(Stored records)
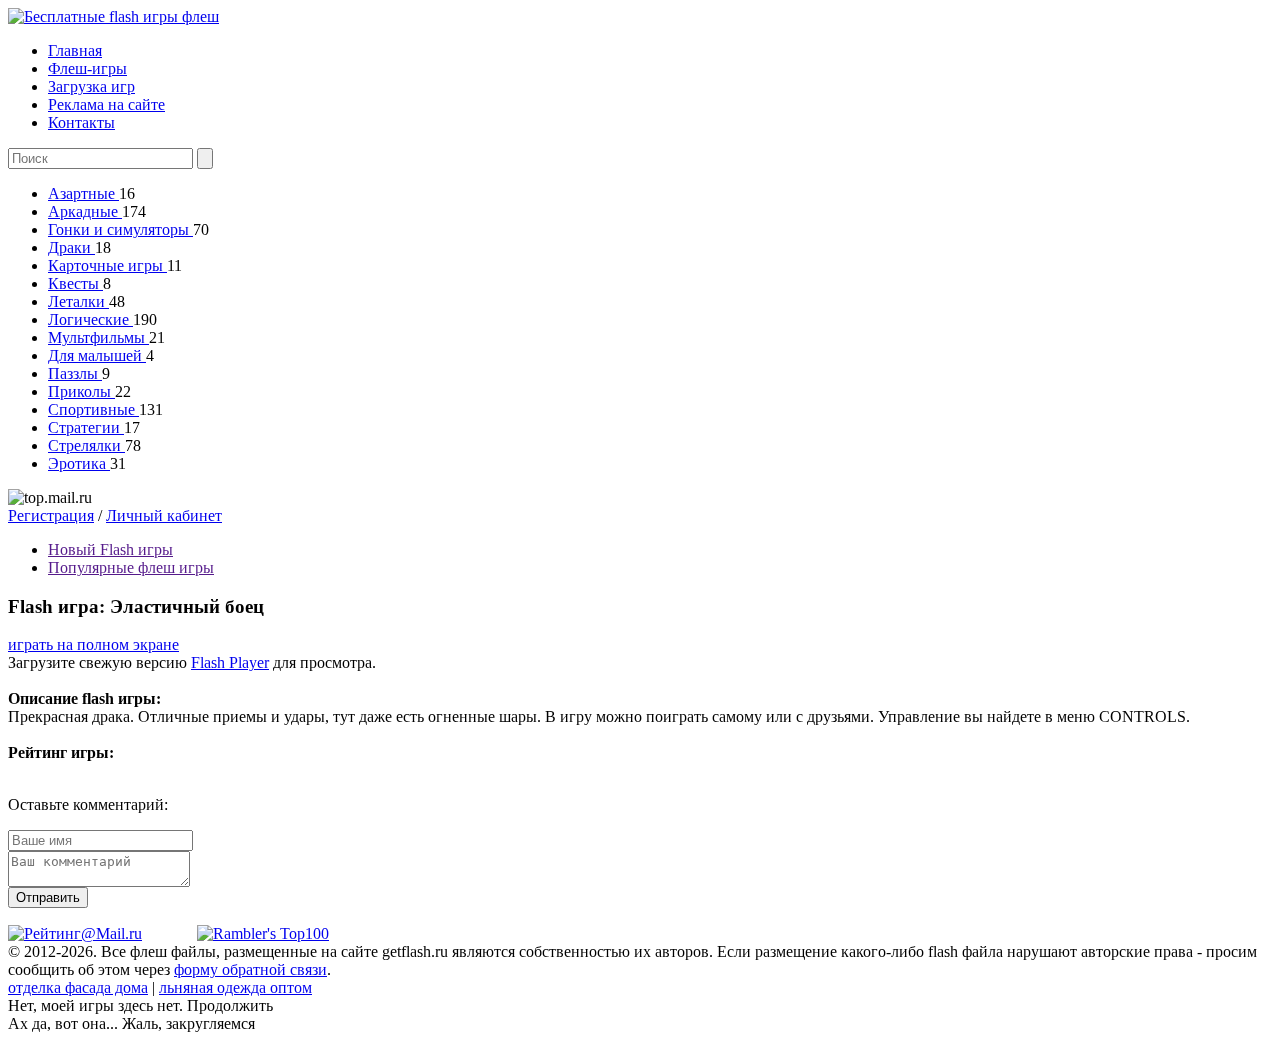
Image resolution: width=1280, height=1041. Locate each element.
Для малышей (97, 355)
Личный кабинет (164, 515)
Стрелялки (86, 445)
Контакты (81, 122)
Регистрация (51, 515)
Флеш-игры (87, 68)
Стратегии (86, 427)
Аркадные (85, 211)
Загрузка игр (91, 86)
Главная (75, 50)
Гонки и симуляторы (120, 229)
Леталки (78, 301)
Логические (90, 319)
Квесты (75, 283)
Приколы (81, 391)
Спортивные (93, 409)
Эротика (79, 463)
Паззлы (75, 373)
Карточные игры (107, 265)
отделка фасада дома (78, 987)
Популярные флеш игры (131, 567)
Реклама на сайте (106, 104)
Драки (71, 247)
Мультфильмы (98, 337)
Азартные (83, 193)
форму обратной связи (250, 969)
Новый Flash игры (110, 549)
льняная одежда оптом (235, 987)
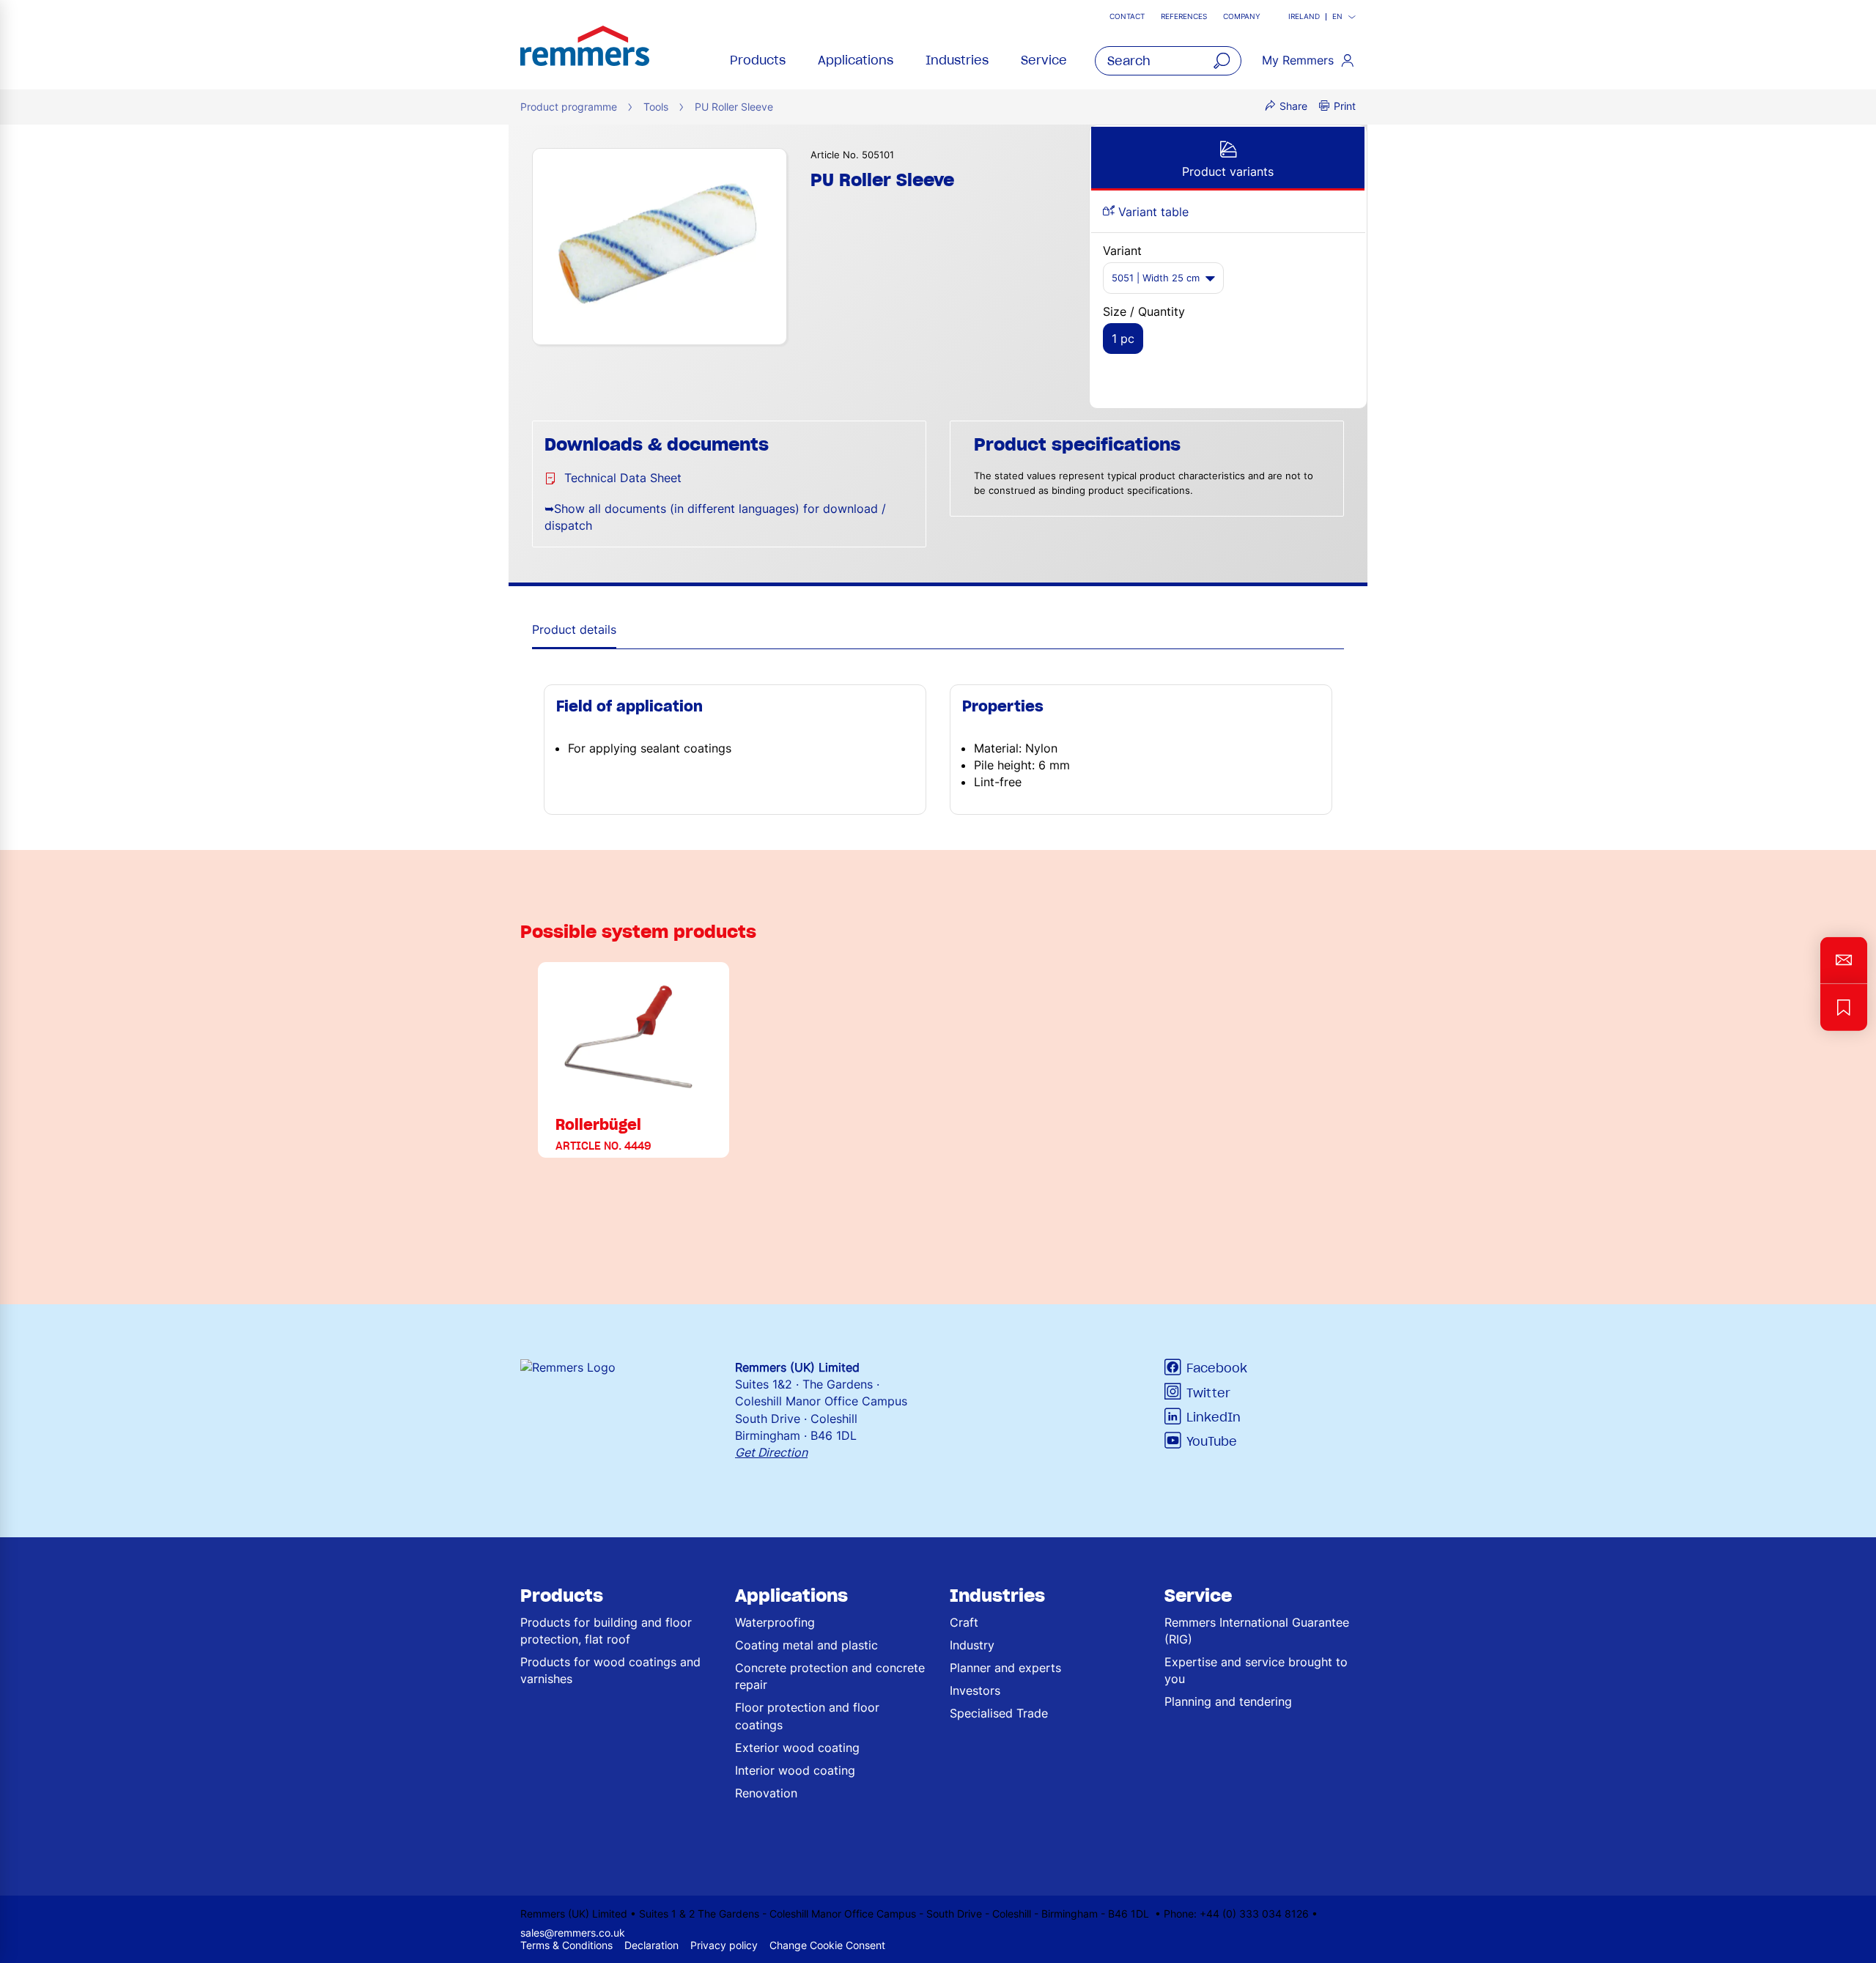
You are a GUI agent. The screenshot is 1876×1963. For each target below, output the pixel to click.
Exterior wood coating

**About this exercise:** When you print the entries, keep every line exactly as it is and drop the pictures.

**Answer to the problem:**
Image resolution: width=1280, height=1041. Locate each element.
Для малышей (97, 355)
Личный кабинет (164, 515)
Стрелялки (86, 445)
Контакты (81, 122)
Регистрация (51, 515)
Флеш-игры (87, 68)
Стратегии (86, 427)
Аркадные (85, 211)
Загрузка игр (91, 86)
Главная (75, 50)
Гонки и симуляторы (120, 229)
Леталки (78, 301)
Логические (90, 319)
Квесты (75, 283)
Приколы (81, 391)
Спортивные (93, 409)
Эротика (79, 463)
Паззлы (75, 373)
Карточные игры (107, 265)
отделка фасада дома (78, 987)
Популярные флеш игры (131, 567)
Реклама на сайте (106, 104)
Драки (71, 247)
Мультфильмы (98, 337)
Азартные (83, 193)
форму обратной связи (250, 969)
Новый Flash игры (110, 549)
льняная одежда оптом (235, 987)
You are a GUI agent. The screenshot is 1876×1963. For each target below, output the pixel to click.
Exterior wood coating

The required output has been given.